Getting to know the Kriging method involves delving into the mysterious world of probability and prediction, which, depending on your understanding of statistics, could lead either to years of therapy, or to your Ph.D.

Like IDW, Kriging is a weighted average technique, except that the weighting formula in Kriging uses much more sophisticated math. Kriging measures distances between all possible pairs of sample points (that’s right, all of them) and uses this information to model the spatial autocorrelation for the particular surface you're interpolating.

In other words, Kriging tailors its calculations to your data by analyzing all the data points to find out how much autocorrelation they exhibit and then factors that information into the weighted average estimation.

When you interpolate a surface using Kriging, the distance and direction of every point pair is quantified to provide information on the spatial autocorrelation of the sample point set. Next, a best-fit model is automatically applied to the data and the unknown values are predicted.

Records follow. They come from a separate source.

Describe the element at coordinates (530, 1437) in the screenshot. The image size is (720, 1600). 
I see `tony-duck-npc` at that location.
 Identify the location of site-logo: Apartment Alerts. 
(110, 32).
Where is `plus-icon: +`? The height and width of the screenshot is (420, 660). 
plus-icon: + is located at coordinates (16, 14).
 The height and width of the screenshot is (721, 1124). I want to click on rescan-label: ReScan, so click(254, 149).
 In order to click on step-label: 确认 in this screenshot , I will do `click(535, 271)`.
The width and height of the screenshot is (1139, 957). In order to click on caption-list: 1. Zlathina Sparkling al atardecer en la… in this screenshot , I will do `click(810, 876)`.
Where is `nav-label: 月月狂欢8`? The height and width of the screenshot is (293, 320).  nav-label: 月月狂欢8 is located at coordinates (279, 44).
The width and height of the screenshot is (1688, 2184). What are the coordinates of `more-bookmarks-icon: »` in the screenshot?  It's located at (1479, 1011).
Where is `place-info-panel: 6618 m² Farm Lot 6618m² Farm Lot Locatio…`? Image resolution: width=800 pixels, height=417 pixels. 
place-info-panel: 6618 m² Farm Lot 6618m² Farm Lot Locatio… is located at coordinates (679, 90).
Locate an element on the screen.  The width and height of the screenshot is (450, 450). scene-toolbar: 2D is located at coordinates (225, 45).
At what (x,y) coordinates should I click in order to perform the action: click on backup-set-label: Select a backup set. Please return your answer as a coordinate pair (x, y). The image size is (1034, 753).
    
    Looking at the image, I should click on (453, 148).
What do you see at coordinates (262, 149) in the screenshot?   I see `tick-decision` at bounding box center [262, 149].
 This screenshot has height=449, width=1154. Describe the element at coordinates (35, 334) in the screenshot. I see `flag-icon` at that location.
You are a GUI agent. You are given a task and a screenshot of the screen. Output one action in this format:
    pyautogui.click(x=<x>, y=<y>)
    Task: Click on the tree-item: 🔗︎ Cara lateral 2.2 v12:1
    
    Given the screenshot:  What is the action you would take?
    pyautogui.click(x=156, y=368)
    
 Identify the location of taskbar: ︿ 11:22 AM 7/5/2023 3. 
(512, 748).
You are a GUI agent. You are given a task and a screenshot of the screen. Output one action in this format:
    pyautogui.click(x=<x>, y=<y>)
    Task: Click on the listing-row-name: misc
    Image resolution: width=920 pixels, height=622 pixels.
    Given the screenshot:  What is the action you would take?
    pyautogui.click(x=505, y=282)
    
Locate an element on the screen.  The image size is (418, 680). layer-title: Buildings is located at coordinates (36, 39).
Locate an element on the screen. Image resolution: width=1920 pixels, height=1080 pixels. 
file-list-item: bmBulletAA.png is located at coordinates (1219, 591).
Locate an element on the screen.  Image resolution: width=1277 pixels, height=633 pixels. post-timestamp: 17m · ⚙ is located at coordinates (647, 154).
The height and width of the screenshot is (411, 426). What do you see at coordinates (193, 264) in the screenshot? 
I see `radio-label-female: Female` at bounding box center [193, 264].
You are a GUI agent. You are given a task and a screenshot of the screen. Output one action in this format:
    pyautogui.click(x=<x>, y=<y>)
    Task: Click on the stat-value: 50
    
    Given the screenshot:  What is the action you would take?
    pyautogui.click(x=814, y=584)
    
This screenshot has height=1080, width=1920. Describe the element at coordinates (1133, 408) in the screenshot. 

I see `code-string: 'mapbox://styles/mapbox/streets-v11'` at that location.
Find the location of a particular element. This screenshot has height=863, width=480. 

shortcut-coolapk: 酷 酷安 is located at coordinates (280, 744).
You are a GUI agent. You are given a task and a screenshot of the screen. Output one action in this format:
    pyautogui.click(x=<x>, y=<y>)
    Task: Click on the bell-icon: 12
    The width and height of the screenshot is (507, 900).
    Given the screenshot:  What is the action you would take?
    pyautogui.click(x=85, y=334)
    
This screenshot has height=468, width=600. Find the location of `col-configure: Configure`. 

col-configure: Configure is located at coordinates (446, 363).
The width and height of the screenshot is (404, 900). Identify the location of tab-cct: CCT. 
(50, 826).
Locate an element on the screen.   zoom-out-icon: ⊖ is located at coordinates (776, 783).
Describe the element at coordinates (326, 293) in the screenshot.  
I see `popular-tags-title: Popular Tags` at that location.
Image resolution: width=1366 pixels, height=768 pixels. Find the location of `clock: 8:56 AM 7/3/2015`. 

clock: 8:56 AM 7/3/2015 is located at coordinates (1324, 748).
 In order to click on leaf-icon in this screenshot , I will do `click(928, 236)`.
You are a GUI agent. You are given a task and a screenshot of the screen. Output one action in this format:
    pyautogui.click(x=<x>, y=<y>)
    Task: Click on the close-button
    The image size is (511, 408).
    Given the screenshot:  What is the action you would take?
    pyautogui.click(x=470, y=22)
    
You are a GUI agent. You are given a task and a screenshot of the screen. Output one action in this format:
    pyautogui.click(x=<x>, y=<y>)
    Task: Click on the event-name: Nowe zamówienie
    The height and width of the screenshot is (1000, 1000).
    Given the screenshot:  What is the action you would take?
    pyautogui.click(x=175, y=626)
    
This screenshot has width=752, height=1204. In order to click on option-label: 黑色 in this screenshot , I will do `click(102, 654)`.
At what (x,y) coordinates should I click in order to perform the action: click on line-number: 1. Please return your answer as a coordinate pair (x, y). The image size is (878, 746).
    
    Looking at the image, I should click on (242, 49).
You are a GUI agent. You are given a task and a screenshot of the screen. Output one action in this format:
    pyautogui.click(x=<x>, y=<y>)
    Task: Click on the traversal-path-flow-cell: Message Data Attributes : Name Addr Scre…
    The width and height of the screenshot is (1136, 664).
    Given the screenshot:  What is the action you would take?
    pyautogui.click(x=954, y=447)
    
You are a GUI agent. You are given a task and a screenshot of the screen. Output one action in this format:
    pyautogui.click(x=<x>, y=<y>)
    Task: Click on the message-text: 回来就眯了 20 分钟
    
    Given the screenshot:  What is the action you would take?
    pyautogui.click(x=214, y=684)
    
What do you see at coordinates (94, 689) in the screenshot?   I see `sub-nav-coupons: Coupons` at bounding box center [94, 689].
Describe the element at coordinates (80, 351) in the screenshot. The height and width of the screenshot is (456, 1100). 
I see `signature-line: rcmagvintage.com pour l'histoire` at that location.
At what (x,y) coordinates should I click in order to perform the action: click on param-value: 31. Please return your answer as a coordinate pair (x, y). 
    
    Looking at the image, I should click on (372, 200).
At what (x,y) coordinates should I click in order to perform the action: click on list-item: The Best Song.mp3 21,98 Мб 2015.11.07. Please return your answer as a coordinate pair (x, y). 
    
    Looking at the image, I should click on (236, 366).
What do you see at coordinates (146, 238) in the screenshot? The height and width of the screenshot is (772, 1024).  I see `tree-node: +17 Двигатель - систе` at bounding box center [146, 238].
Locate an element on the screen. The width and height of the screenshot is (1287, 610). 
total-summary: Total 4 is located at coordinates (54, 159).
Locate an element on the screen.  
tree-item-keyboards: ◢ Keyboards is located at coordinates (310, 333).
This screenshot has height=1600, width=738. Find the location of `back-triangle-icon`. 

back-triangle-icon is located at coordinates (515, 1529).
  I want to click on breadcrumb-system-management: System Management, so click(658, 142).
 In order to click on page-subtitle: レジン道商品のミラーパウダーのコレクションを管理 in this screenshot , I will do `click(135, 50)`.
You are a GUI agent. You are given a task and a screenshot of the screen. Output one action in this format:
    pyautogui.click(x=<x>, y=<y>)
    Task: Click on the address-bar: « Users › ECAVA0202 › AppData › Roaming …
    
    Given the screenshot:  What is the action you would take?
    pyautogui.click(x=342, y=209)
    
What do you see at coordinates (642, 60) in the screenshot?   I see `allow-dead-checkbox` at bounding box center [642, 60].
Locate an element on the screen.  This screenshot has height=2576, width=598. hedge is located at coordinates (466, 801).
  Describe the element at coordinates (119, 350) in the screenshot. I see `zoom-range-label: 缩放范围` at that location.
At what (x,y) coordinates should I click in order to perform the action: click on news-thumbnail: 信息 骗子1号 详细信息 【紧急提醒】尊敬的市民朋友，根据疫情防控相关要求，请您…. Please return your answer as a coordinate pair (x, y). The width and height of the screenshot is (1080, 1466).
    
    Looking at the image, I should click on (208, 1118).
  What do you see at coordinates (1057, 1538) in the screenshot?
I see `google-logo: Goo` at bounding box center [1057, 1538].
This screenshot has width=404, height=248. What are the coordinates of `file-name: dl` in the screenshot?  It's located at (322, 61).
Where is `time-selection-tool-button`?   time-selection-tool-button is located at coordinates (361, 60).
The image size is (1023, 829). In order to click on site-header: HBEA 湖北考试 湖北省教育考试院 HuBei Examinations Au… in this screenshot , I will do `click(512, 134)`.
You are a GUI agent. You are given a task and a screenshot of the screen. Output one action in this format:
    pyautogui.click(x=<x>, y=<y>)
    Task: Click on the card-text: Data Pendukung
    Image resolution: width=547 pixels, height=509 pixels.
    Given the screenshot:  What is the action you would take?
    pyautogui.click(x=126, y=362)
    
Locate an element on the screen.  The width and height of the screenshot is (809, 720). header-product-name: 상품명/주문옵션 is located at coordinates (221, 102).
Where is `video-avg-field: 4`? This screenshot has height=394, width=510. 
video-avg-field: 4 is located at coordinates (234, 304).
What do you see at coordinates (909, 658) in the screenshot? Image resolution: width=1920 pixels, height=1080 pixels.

Kriging aficionados consider the initial kriged surface a first draft—a test surface against which they compare future iterations as they search for the perfect surface. Directional influences, such as prevailing winds and random error, can be accounted for using Kriging, but you will need a statistical tool such as ArcGISGeostatistical Analyst to visualize these trends.

A surface created with kriging can exceed the value range of the sample points, but will not pass through the points.

Two general and widely used Kriging methods are Ordinary and Universal Kriging. Universal Kriging assumes that there is an overriding trend in the data. For example, you may know that there is a prevailing wind or a gently sloping hillside across your study area. Ordinary Kriging assumes there is no trend in the data, which should be your standard operating assumption.